検討組織は昨年12月、28年春の第100回記念選抜大会以降の「全ての公式戦」での採用を最終報告書で提言した。酷暑や現場の負担を減らす働き方改革、部員数の減少などの課題解決に向けて有効というのが理由だ。一方で、日本高野連が同じタイミングで発表した加盟校へのアンケート結果では約7割が7イニング制に反対する。
意見交換会では、地方大会に長年携わる京都府立舞鶴こども療育センターの琴浦義浩・整形外科部長が「試合の後半になると選手に熱中症が起こってくることが分かった」と指摘。

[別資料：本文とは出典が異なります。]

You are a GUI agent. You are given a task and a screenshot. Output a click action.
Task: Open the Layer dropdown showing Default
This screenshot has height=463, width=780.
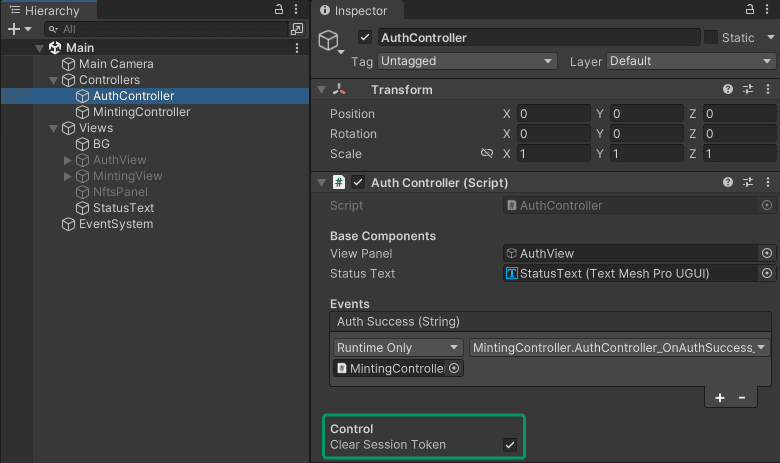click(x=690, y=61)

選手の多くは試合中に回復できるほどの症状としつつ「(炎天下で観戦する)高齢者やブラスバンド(の生徒ら)は重症度が高い」と厳しい現場の状況を説明した。
参加者からは7イニング制とすることのメリット、デメリット(表を参照)を指摘する声が出た。監督として甲子園春夏通算9回の優勝を誇る大阪桐蔭高の西谷浩一監督は「たかが2イニングではない」と選手の出場機会の減少などを理由に明確に反対した。
暑さへの対策を意識した最終報告の代案として、夏の甲子園大会の開催時期の変更や、同大会に限った7イニング制採用、さらには試合時間短縮のためストライクゾーンを広げるなどさまざまな案が出た。
7イニング制を巡る検討組織のメンバーを務めた東京・日大三高前監督の小倉全由(まさよし)さんからはプロ野球に協力を求める声が上がった。「プロ野球を支えているのは高校野球。現状を理解してもらい、もっと高校野球にグラウンドを貸してやろうと(思ってもらえたら)」と暑さを避けるための開催期間の延長を念頭にした発言もあった。
議論の中で、出場機会を確保するためのリーグ戦や出場登録選手数の拡大などの導入は、7イニング制の是非にかかわらず賛同する意見が多かった。